Aún así los puestos y trabajos prometedores la estaban pasando por alto por estudiantes recién graduados más jóvenes que mucho tiempo atrás tenían pagadas sus cuotas en forzados trabajos de 9 a 5. Veronique parecía embrujada por el revuelo de darse cuenta que los años de autodirección, autodescubrimiento y autosatisfacción (todo tan envidiosamente anhelado por mi) le habían traído no el Nirvana, sino solo a sí misma – cosa que estaba comenzando a encontrar intolerable. Mientras ella me observaba limpiando el puré de manzana de la barbilla de Dominic, ayudándolo a bajarse de la silla alta y comenzando la preparación de aún otra comida, sus ojos reflejaban no pena sino un crudo y desnudo anhelo. Y sus siguientes palabras me sorprendieron aún más: “Desearía tener a alguien para amar y para darme de esa manera,” dijo. “A veces tengo miedo que mi corazón va a marchitarse.” Yo esperaba sentir alivio ante la pena de Veronique — después de todo, lo que ella admitió equivalía a las grietas en la cimentación de un estilo de vida que yo había codiciado casi con idolatría. Pero en cambio solo sentí sorpresa y el creciente fenómeno de que la maternidad — esa vocación que yo usaba como cilicio — me había evitado la tiranía, la terrible pobreza de mi voluntad irreprimida. Mientras vislumbraba la desolación en la vida de Veronique, comprendí que yo nunca podría haber aguantado la maldición por tanto tiempo ansiada — aquella de ganarme el mundo entero solo para perder mi alma. En Su misericordia que todo lo ve, Dios había eliminado de mi la opción del autoservicio exclusivo cuando dí a luz a Dominic.

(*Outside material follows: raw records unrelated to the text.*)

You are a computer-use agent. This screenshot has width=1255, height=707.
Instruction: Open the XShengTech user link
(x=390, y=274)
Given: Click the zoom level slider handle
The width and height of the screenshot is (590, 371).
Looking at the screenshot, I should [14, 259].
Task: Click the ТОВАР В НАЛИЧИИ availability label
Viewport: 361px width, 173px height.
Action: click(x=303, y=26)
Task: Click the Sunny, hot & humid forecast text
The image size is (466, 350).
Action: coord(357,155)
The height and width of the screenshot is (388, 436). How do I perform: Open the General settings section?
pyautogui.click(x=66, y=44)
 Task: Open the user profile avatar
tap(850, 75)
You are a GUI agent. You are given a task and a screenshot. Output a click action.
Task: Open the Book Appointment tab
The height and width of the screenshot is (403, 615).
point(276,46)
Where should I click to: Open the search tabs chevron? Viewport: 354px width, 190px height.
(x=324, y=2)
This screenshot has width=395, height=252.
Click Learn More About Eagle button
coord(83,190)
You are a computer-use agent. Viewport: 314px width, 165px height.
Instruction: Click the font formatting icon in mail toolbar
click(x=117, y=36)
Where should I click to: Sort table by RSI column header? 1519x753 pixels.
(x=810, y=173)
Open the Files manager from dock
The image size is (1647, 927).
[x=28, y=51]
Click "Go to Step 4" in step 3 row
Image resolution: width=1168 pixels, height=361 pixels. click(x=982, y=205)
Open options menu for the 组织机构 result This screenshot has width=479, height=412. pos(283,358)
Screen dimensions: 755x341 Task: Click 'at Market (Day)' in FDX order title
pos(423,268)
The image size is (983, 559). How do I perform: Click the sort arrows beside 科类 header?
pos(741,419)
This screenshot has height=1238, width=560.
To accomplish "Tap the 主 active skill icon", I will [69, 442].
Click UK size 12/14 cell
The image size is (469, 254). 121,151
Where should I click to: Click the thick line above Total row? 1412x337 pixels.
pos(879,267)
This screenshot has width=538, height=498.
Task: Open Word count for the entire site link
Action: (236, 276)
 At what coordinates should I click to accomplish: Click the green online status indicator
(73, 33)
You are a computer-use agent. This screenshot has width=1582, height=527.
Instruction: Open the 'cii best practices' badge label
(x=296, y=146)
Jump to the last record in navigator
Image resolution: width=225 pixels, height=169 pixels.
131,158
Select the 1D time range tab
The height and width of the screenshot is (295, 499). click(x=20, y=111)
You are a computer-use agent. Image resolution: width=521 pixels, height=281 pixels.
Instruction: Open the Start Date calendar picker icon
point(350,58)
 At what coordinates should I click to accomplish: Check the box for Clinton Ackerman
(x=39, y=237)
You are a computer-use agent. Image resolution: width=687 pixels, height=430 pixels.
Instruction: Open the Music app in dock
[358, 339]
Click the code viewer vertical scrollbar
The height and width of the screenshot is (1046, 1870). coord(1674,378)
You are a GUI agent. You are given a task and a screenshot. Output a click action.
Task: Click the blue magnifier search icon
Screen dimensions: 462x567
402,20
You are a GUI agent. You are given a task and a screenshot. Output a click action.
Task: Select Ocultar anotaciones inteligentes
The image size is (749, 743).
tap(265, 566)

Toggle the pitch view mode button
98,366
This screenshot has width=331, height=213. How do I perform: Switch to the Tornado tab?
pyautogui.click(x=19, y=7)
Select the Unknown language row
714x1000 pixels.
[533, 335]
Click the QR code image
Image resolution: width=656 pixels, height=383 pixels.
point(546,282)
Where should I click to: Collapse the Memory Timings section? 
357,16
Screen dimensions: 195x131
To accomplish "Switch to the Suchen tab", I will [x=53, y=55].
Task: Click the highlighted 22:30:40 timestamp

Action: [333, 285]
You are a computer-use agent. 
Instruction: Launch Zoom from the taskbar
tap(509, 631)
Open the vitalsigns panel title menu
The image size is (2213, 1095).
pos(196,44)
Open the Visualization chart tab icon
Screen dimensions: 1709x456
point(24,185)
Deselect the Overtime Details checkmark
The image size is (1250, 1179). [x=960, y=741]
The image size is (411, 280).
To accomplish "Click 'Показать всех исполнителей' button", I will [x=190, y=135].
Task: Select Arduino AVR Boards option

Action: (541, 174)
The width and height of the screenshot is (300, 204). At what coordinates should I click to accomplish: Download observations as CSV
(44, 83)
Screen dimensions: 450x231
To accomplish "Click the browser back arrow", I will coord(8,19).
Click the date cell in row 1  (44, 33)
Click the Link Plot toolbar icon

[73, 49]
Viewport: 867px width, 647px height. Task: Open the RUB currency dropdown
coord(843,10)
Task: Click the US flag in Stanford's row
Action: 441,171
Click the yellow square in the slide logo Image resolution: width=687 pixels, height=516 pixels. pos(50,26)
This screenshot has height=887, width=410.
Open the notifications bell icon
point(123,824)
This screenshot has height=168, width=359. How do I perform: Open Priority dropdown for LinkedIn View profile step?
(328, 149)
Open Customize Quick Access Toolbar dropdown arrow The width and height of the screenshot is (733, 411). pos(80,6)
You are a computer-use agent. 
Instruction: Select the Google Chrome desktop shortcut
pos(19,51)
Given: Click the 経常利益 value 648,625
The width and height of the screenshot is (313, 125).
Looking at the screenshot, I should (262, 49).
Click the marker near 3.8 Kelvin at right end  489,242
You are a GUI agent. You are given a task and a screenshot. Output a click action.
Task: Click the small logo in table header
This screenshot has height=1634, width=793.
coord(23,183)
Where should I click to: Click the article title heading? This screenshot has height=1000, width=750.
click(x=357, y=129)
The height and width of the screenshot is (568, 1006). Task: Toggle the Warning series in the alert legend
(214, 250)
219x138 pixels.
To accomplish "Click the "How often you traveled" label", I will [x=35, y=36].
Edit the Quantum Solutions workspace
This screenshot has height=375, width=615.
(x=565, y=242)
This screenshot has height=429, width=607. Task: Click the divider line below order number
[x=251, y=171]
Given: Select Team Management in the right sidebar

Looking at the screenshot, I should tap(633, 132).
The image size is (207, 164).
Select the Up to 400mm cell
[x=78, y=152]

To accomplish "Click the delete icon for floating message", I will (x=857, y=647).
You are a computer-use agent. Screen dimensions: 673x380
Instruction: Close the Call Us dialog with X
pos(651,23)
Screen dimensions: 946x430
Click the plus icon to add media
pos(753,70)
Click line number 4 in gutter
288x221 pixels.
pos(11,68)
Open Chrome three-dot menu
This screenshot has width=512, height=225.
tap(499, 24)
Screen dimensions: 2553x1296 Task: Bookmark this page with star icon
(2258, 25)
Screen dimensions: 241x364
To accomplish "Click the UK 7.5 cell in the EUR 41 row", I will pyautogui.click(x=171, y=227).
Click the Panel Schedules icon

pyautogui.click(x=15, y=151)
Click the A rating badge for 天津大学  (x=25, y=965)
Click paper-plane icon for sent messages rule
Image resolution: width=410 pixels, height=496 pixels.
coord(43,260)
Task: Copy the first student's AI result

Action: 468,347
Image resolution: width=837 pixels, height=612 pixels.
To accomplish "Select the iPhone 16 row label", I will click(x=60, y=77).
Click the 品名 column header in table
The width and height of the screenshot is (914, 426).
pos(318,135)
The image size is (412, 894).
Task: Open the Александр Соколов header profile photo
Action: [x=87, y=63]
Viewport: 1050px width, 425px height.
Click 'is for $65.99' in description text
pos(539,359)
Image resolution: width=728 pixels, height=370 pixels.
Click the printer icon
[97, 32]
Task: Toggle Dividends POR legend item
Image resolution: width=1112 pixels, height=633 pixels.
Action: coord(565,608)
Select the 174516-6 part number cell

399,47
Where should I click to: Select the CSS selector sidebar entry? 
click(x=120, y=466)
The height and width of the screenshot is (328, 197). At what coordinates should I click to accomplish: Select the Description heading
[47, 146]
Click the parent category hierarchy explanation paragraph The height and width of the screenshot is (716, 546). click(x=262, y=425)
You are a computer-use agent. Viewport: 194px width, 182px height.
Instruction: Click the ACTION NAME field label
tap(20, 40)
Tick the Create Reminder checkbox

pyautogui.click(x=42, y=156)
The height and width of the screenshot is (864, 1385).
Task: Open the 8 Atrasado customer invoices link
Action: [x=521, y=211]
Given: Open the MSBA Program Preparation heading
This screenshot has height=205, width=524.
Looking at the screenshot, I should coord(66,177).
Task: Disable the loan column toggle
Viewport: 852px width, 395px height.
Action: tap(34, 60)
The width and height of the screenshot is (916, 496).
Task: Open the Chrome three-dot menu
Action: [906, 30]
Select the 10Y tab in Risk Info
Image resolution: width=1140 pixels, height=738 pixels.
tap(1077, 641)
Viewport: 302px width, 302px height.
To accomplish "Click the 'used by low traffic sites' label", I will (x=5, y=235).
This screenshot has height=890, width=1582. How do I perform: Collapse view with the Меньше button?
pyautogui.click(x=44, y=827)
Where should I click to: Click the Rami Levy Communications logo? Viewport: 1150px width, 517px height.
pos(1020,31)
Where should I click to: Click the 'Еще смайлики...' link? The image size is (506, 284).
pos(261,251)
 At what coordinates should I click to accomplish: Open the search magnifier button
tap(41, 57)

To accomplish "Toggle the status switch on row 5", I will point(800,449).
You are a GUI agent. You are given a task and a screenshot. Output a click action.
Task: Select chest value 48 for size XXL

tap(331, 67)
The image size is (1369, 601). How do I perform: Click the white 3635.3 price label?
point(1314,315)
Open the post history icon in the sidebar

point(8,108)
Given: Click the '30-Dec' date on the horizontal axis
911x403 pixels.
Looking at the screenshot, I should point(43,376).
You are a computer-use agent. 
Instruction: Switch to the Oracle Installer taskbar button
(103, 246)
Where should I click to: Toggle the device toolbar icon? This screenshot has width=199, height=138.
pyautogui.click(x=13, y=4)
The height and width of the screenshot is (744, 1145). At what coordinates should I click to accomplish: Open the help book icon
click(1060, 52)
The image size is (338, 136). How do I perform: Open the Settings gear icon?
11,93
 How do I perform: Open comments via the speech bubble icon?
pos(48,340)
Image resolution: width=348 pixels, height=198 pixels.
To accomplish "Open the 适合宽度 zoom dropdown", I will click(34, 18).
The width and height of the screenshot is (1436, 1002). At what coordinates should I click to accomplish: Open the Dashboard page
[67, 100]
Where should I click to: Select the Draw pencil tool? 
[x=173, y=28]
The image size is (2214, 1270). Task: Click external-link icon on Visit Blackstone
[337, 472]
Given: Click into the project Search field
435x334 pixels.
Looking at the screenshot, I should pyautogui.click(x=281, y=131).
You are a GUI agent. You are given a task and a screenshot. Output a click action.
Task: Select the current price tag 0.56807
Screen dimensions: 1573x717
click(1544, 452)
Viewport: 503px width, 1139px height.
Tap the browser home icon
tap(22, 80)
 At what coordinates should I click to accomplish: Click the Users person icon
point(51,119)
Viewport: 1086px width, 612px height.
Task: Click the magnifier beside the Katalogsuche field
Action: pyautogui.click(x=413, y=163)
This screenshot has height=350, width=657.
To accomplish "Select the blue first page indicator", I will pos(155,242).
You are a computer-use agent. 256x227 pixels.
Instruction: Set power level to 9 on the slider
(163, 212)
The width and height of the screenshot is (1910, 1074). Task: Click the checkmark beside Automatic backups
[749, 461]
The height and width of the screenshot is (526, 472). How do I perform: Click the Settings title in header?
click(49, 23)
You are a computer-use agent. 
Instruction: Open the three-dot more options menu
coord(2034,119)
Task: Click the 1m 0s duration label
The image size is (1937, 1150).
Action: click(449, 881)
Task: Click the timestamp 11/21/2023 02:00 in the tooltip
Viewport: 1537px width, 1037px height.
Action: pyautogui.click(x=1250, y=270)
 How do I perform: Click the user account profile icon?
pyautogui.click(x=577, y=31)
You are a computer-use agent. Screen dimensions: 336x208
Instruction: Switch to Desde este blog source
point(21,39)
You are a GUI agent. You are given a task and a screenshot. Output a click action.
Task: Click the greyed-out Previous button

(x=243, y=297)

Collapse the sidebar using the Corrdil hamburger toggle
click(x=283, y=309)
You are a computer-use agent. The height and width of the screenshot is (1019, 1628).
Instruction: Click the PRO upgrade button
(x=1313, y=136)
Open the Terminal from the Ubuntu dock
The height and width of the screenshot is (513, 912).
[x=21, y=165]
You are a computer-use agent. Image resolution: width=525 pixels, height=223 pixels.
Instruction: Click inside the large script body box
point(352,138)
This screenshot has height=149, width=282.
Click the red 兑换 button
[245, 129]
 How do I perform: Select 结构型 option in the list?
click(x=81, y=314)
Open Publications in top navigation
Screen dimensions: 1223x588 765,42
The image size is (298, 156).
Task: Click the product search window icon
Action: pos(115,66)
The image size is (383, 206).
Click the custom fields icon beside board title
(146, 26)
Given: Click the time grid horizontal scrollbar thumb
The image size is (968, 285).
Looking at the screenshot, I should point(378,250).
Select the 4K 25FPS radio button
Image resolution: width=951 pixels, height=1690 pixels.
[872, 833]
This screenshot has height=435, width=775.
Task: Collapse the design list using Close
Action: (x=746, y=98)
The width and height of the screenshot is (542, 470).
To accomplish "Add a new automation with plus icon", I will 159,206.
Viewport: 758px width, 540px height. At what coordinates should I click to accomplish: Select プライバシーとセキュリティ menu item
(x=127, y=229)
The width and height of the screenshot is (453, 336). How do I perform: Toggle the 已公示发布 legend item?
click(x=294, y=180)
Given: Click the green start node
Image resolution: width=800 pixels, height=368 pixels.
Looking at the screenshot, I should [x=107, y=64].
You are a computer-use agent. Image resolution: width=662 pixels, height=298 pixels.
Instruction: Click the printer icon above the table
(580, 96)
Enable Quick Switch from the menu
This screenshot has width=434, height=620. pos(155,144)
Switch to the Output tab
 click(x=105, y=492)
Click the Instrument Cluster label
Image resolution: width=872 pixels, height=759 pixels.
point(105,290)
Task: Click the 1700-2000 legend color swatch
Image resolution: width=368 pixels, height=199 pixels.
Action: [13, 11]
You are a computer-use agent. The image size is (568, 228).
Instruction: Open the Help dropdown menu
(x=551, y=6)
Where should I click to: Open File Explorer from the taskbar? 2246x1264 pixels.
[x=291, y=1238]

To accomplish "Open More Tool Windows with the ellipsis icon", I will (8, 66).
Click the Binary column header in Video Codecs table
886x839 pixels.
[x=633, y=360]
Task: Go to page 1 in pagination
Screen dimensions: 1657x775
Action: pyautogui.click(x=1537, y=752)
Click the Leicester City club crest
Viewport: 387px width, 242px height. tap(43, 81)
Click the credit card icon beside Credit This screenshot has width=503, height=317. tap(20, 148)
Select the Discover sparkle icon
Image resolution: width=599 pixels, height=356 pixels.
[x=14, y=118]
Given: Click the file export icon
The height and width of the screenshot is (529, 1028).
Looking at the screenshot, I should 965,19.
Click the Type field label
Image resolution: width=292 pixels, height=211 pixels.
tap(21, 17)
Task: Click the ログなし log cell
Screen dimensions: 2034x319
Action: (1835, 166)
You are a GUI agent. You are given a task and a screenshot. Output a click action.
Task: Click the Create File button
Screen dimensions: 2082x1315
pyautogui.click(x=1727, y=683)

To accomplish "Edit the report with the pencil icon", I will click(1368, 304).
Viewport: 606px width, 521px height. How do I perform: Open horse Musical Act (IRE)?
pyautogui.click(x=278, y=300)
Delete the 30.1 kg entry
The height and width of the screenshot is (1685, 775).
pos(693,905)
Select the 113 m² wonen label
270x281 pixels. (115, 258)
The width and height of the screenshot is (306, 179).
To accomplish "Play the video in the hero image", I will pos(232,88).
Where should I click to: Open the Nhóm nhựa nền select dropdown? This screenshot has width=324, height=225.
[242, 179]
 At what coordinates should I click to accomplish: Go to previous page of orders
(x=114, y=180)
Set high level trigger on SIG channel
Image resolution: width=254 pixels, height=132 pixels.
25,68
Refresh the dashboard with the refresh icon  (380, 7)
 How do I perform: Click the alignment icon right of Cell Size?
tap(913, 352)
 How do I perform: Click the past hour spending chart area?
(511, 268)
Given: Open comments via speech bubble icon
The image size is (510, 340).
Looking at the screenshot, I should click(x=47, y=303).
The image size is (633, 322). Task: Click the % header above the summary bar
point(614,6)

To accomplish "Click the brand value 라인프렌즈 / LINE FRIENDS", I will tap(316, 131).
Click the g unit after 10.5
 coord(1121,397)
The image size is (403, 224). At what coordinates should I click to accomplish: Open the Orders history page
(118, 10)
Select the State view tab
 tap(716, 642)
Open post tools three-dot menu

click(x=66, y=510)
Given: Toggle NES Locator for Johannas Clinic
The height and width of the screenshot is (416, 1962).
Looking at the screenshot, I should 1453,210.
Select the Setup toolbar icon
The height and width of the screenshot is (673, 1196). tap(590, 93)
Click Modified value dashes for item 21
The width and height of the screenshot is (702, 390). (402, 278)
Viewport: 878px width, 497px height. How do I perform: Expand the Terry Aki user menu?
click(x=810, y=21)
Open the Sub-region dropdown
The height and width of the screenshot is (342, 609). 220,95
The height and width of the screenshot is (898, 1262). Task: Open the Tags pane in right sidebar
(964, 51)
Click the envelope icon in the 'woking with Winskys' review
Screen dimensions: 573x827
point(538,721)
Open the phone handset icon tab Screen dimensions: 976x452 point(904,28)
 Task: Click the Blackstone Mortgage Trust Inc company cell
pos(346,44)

Como esposa y madre mi corazón podría sangrar, pero sabía que nunca se marchitaría pleno como estaba con los gajes del oficio de placer y terror, pena y compasión. Cuando Veronique se marchó, apreté a mi hijo contra mi pecho y lloré con gratitud. Henry Ward Beecher alguna vez escribió que los niños son las manos por las que asimos el cielo. Al principio inscribí esa cita en el libro del bebé de Dominic, pero es solo ahora, casi cuatro años y una bebita después, que puedo ver que simplemente es una versión más apetecible de Timoteo 2:15. A través de Veronique caí en la cuenta de que lo que yo alguna vez llamé “cielo” — todo esto vino por lo que yo misma obstinadamente escogí — era la quintaesencia del infierno mismo. Solamente los niños podrían apartar la piedra de la tumba propia en la que yo yacía, y ofrecer un renacimiento a mi alma. Aunque yo sobretodo luche y me tambalee en mi vocación de madre, lo hago así con gozo sabiendo que Dios me sostendrá a través del proceso si solo persevero con fe, amor y santidad. Esta mujer, al menos, será salvada por la maternidad. Marion Fernández-Cueto es madre, periodista independiente y Católica conversa.

Vive en Houston con su esposo Andrés y sus dos hijos.